Wednesday, November 16, 2016

Coaching Conversations

What makes an effective coach? Marzano, Simms, Roy, Heflebower, and Warrick (2013) argues coaching must begin with conversations (p. 214). The authors outline four different types of conversations which can take place between a teacher and the coach. One type of conversation, “facilitating conversations are designed to aid a teacher in clarifying goals” (Marzano, Simms, Roy, Heflebower, & Warrick, 2013, p. 213). This has been my overarching goal as a tech coach this year while I am working with grade-level teams. Every fall I ask teachers to fill out a survey asking them their comfort level with certain tools. More importantly I also ask them what tech integration goals do they have for themselves for the year. During our first monthly team meeting, we review the survey results along with data from a student survey measuring growth which occurred the previous year. We discuss common themes and goals each individual on the team has in common with the other teachers on the team. We then select one or two goals to focus on and tackle during our monthly tech meetings as a team. During the conversations I am sure to ask “clarifying questions to help the teacher identify goals whose achievement will result in growth for the teacher” (Marzano, Simms, Roy, Heflebower, & Warrick, 2013, p. 213). This approach was greatly accepted and appreciated. Each team walked away from our September meeting knowing what and how we would use each meeting.

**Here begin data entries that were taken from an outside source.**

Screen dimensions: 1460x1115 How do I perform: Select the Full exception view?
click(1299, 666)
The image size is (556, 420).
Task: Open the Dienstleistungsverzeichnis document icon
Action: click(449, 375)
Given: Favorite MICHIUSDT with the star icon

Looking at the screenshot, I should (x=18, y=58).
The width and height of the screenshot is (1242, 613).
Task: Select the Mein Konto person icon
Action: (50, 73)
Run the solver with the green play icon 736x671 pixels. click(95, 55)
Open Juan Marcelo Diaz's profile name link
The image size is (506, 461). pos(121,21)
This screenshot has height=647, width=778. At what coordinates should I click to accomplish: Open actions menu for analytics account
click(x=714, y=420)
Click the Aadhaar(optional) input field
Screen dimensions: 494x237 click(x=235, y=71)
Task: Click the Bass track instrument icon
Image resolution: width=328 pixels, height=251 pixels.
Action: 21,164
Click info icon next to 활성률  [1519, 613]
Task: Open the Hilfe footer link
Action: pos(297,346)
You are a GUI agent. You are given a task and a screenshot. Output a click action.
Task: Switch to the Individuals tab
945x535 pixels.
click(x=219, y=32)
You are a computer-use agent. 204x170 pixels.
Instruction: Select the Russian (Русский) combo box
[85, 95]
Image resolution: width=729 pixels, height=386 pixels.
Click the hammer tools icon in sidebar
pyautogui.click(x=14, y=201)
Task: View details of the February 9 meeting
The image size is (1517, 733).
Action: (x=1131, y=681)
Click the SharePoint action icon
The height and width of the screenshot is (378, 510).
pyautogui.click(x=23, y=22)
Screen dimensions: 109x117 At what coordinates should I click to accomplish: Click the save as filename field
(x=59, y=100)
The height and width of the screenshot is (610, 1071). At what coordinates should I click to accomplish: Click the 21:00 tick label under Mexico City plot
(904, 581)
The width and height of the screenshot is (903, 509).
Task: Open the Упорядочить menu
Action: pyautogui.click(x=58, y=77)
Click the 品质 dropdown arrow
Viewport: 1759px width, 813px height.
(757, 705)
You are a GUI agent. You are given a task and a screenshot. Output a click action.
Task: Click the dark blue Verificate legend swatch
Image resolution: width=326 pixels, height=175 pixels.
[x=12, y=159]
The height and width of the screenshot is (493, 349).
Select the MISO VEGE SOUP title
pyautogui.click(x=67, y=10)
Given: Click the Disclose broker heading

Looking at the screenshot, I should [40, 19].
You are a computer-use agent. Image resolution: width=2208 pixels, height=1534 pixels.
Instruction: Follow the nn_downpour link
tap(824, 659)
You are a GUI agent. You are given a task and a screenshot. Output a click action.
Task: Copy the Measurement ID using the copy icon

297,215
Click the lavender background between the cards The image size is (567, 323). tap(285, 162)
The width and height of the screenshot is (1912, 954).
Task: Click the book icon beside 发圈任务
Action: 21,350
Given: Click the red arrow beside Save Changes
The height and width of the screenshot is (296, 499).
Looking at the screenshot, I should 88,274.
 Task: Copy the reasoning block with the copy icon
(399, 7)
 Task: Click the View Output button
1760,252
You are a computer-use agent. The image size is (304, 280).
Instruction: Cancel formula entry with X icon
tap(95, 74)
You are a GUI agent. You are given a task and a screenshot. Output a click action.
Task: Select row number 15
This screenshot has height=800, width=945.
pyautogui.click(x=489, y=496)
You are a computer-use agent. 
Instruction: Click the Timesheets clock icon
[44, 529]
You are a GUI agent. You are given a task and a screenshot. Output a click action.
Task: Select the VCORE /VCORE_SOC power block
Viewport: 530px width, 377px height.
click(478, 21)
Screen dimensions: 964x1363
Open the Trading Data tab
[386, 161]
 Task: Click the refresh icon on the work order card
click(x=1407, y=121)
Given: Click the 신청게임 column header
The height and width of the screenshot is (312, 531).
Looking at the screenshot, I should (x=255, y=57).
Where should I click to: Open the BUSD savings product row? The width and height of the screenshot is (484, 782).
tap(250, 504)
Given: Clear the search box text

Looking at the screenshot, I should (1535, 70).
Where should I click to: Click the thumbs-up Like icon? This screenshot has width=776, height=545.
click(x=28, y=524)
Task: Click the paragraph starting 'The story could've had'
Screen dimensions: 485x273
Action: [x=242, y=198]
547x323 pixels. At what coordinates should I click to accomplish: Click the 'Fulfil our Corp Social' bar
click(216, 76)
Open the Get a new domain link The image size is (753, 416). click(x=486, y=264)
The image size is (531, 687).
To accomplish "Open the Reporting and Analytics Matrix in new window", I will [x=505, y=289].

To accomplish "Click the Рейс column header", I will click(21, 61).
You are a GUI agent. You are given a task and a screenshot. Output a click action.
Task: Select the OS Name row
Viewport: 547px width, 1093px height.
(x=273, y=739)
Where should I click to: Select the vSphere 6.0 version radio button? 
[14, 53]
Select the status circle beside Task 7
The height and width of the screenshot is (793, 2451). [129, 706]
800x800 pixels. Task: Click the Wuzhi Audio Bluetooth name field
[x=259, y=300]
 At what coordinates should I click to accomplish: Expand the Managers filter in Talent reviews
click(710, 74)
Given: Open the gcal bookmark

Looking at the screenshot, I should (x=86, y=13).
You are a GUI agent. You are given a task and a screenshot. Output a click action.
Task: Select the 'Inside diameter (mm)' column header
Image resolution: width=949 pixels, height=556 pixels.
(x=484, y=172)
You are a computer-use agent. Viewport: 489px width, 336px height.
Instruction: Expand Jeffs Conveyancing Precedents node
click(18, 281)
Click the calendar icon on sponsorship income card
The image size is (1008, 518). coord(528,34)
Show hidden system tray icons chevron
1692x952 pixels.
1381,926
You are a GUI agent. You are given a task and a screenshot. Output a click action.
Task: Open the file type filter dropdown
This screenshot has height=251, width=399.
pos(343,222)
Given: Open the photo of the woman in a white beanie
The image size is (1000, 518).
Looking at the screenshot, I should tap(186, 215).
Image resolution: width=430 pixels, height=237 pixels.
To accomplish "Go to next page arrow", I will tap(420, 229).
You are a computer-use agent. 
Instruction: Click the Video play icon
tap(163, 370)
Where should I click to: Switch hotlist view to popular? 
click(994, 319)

During the last couple of month’s sessions, we continued that conversation by focusing on the team’s goals. The goals ranged from using Seesaw, an iPad app, to deepen students’ understandings when they recorded their mathematical thinking to more practical sessions on using the interactive whiteboards in the classroom. For each session regardless of goal, I structured our time based on Aguilar (2013) “Arc of Coaching Conversation” (p. 238). This arc included six tasks:
  1. “Check in and chat.” (It’s important to me to get to know the teachers on a personal and professional level. I always start by finding out new joys and/or stresses in their life and at school. This helps me gear my coaching to them individually. Plus, I just really like the teachers I work with and enjoy getting to know them.)
  2. “Create a plan for the conversation” (In our case, I would recap what we decided to focus on.)
  3. “Check in on previous commitments.”  (After each team meeting, I offer to come in and co-teach a lesson with the teachers. I would highlight some of that work or I would offer new research on the topic.)
  4. “Engage in coaching stances and approaches.”
  5. “Determine next steps.” (The teachers and I decide what to do with the new information we discussed and make a small action plan for the next time we meet.)
  6. “Reflect on conversation and ask for feedback.” (Here I would again schedule time to work in classrooms as requested. I would also recap our next steps for the next meeting and create a to-do list for myself to research questions asked.)
(Aguilar, 2013, p. 238)
Using conversation of the teachers, has changed my role as a coach. The first two years I was a coach, I focused solely on the new tools we had in the classrooms. After a few years the teachers became more comfortable with the tools and wanted to go deeper. This year has been a game-changer for our team meetings because it was responsive to the teachers’ needs in the classroom.
Image result for coaching conversations
References
Aquilar, E. (2013). The art of coaching: Effective strategies for school transformation. San Francisco, CA: Jossey-Boss.
Marzano, R.J., Simms, J.A., Roy, T., Heflebower, T., & Warrick, P. (2013). Coaching classroom instruction. Bloomington, IN: Marzano Research Laboratory.